Belum ada separuh jumlah bangku terisi, dia terhitung datang awal.
Setelah lima nama dipanggil dan membereskan urusannya, tak sampai 10 menit, lima orang berikutnya disebut namanya. Gilirannya pun tiba. Melihat penghuni lain, dia sedikit lega meski tak menghapus dosanya dari bank data kepolisian. Ada tokoh intelektual yang kena tilang, sebutlah Bambang, S.Pd. (demi privasi, dipakai nama samaran) Sarjana loh, guys.
Di belakang bapak es-pe-de itu, menghampiri pintu ke luar seorang bapak berkostum batik, di dada sebelah kiri disemat pin korpri warna emas. PNS. Pejabat kan juga manusia, kena pasal apa ya kira-kira? Kemungkinan besar tunggangannya mobil, dong.

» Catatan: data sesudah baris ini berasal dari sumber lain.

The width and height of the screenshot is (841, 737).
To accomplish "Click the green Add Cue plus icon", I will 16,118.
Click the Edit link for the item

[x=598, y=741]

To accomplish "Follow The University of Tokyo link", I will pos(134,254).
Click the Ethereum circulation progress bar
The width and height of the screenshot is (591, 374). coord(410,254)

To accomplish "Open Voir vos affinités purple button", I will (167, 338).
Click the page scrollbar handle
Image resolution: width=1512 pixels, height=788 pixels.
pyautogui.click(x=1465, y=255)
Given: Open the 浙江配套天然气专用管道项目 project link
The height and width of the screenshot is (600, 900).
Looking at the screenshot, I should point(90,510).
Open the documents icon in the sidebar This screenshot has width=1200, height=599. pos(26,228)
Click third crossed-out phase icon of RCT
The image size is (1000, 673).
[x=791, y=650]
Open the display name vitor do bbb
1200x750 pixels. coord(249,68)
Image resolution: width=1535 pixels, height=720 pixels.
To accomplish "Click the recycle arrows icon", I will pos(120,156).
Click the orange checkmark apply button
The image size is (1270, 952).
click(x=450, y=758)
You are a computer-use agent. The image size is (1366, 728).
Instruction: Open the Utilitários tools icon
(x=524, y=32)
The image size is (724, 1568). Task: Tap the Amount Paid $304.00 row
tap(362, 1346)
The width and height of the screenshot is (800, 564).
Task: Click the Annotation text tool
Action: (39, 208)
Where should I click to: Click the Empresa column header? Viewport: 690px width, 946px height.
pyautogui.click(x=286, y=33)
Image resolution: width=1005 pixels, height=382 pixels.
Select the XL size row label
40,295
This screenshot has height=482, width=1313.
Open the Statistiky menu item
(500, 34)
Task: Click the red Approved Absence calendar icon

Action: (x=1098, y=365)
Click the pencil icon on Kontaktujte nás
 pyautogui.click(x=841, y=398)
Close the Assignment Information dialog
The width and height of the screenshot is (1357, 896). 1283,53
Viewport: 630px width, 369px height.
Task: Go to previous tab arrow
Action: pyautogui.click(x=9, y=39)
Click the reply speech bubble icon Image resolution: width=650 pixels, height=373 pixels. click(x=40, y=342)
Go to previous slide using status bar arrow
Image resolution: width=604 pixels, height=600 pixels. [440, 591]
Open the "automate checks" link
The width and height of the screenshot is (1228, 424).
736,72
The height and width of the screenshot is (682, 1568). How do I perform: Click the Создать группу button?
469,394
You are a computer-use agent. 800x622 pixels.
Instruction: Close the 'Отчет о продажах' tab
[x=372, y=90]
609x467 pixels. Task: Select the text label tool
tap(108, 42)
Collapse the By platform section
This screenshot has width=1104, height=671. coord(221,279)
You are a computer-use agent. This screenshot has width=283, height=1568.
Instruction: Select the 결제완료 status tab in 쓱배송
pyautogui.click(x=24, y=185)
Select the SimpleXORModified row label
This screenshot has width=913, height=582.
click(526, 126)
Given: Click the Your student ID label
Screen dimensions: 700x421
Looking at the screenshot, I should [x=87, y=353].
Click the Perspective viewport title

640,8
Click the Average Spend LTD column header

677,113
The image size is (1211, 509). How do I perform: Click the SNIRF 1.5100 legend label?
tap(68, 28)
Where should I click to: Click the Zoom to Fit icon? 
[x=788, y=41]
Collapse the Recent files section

Tak lebih dari dua puluh menit, si pemuda siap menghirup udara bebas. Bebas dari rasa bersalah karena melanggar aturan berlalu-lintas.
Pelajaran moral hari ini. Mau mahasiswa, anak sekolahan, PNS atau apa pun kedudukannya tak kebal dari pelanggaran. Kuncinya, waspada dan patuh TITIK. Dalam kasus pemuda itu, mending muter dikit, daripada kena tilang, malah jadi pailit.
Kedua, kalau surat anda komplit, perlengkapan berkendaraan sudah lolos standar SNI, manusia berrompi hijau memakai topi loreng putih dan boot hitam bukan sosok yang pantas ditakuti. Putar balik, ndak ada kamusnya.
Tapi bagaimana kalau ada syarat yang tidak dipenuhi, tenang. Anda tetap bisa bebas dari tilang. Caranya? Jangan lewat di jalan yang ada polisinya. Sesimpel itu.